The way I explain it is to say ‘Drinking alcohol is like pressing the PAUSE button on your diet’.

 

TIPS FOR MANAGING ALCOHOL IN THE SOCIAL SETTING:

You can just decline alcohol and your choice should be respected. You should never feel that you ‘have’ to drink alcohol just to please your host. After all, would a muslim or jew feel pressured into eating pork just to please their host?

If you don’t want to drink alcohol [which is of course the ideal] but do feel pressured into taking a glass of alcohol and don’t want to risk creating a scene or having to justify your choice, just take it, set it aside, and ask for a glass of water as well. Drink the water and just leave the alcohol sitting there – as long as you have a full glass of wine in front of you, you’re unlikely to be offered more or get into a situation where you feel you have to explain why you’re not drinking alcohol.

But if you do decide to drink alcohol, here’s how to minimise the damage:

Start a social event with 2 large glasses sparkling water – those first one or two drinks that seem to go down rather fast when you arrive at a social function are usually addressing thirst.

If then moving on to drink alcohol, fill your glass with ice [if this fits with what you are drinking] and then add the white wine or whatever. You will drink this more slowly because it is very cold, it will last longer, and by the time you get to the bottom of the glass it will be very dilute.

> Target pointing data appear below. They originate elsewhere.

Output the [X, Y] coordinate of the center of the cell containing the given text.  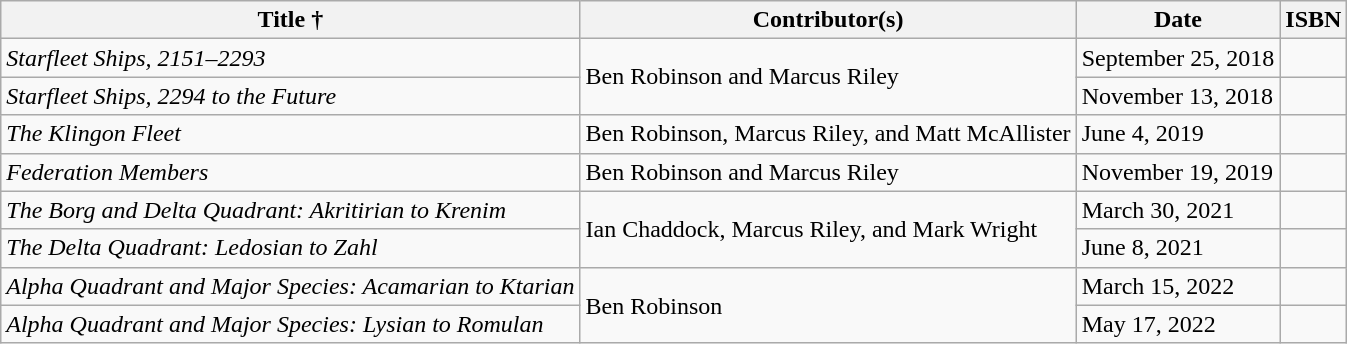
Alpha Quadrant and Major Species: Lysian to Romulan [290, 324]
March 15, 2022 [1178, 286]
June 8, 2021 [1178, 248]
The Delta Quadrant: Ledosian to Zahl [290, 248]
The Borg and Delta Quadrant: Akritirian to Krenim [290, 210]
ISBN [1314, 20]
Contributor(s) [828, 20]
Federation Members [290, 172]
Alpha Quadrant and Major Species: Acamarian to Ktarian [290, 286]
The Klingon Fleet [290, 134]
Ben Robinson [828, 305]
June 4, 2019 [1178, 134]
November 13, 2018 [1178, 96]
March 30, 2021 [1178, 210]
Ian Chaddock, Marcus Riley, and Mark Wright [828, 229]
Ben Robinson, Marcus Riley, and Matt McAllister [828, 134]
Title † [290, 20]
September 25, 2018 [1178, 58]
Date [1178, 20]
May 17, 2022 [1178, 324]
November 19, 2019 [1178, 172]
Starfleet Ships, 2294 to the Future [290, 96]
Starfleet Ships, 2151–2293 [290, 58]
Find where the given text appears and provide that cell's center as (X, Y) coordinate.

Throughout the event, alternate your alcoholic drinks with water.

Which alcohol is ‘best’? I’m often asked this. Which doesn’t actually mean ‘Which is best?’ but means ‘Which is the least destructive for my diet?’

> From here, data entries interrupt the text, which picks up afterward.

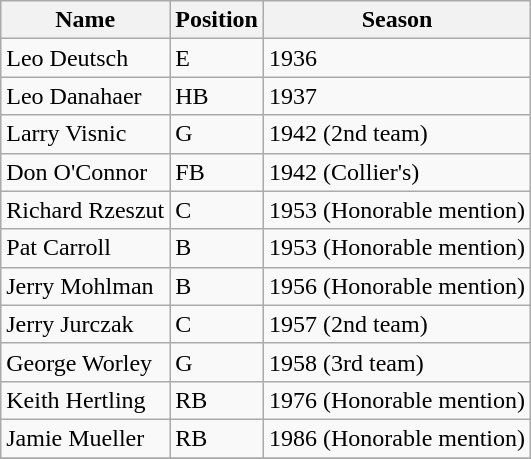
1956 (Honorable mention) (398, 286)
Name (86, 20)
HB (217, 96)
Leo Deutsch (86, 58)
1957 (2nd team) (398, 324)
Jerry Mohlman (86, 286)
Season (398, 20)
Richard Rzeszut (86, 210)
E (217, 58)
Don O'Connor (86, 172)
George Worley (86, 362)
Pat Carroll (86, 248)
Larry Visnic (86, 134)
FB (217, 172)
1942 (Collier's) (398, 172)
1937 (398, 96)
1958 (3rd team) (398, 362)
Jamie Mueller (86, 438)
Position (217, 20)
1942 (2nd team) (398, 134)
Keith Hertling (86, 400)
Jerry Jurczak (86, 324)
1936 (398, 58)
1986 (Honorable mention) (398, 438)
1976 (Honorable mention) (398, 400)
Leo Danahaer (86, 96)
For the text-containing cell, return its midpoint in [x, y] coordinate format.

Champagne, dry white wine, dry red wine, and rose are all ‘much of a muchness’ when it comes to calories and carbs, so take your pick.

 

DOES ALCOHOL ‘BURN OFF’ IN THE COOKING PROCESS? NO !

Contrary to popular opinion, cooking removes only a portion of the alcohol added to a dish, a much smaller portion than you possibly thought.

Perhaps most interesting, 75% of the alcohol remains after flambéing. A whopping thirty-five percent (35%) of alcohol remains even after a dish has been simmered 30 minutes on the stove, according to a 2003 USDA study. Alcohol remains in a dish chemically, even when its taste is undetectable – a very important consideration for someone in sobriety or for those cooking for someone in sobriety.

USDA Table of Nutrient Retention Factors, Release 6 (2007)

Table from USDA Showing Percent of Alcohol Retained After Cooking

Preparation Method and Percent of Alcohol Retained:

alcohol added to boiling liquid & then immediately removed from heat 85%
alcohol flamed 75%
no heat, stored uncovered overnight 70%
baked/simmered, 25 minutes, alcohol not stirred into mixture 45%
baked/simmered, alcohol stirred into mixture 15 minutes 40%
30 minutes 35%
1 hour 25%
1.5 hours 20%
2 hours 10%
2.5 hours 5%

 

From the Journal of the American Dietetic Association, April, 2002, by Eleese Cunningham:

“The extent of loss depends on the severity of the heat application, or any other factor favouring evaporation. Cooking time had the greatest impact on alcohol retention. Flaming a dish results in much smaller losses of alcohol than cooking. Uncooked and briefly cooked dishes had the highest alcohol retention. Alcohol retention during cooking was also greatly affected by the size of the cooking vessel used. The smaller the cooking utensil the greater the amount of alcohol retained. This was likely due to the smaller surface area for evaporation.”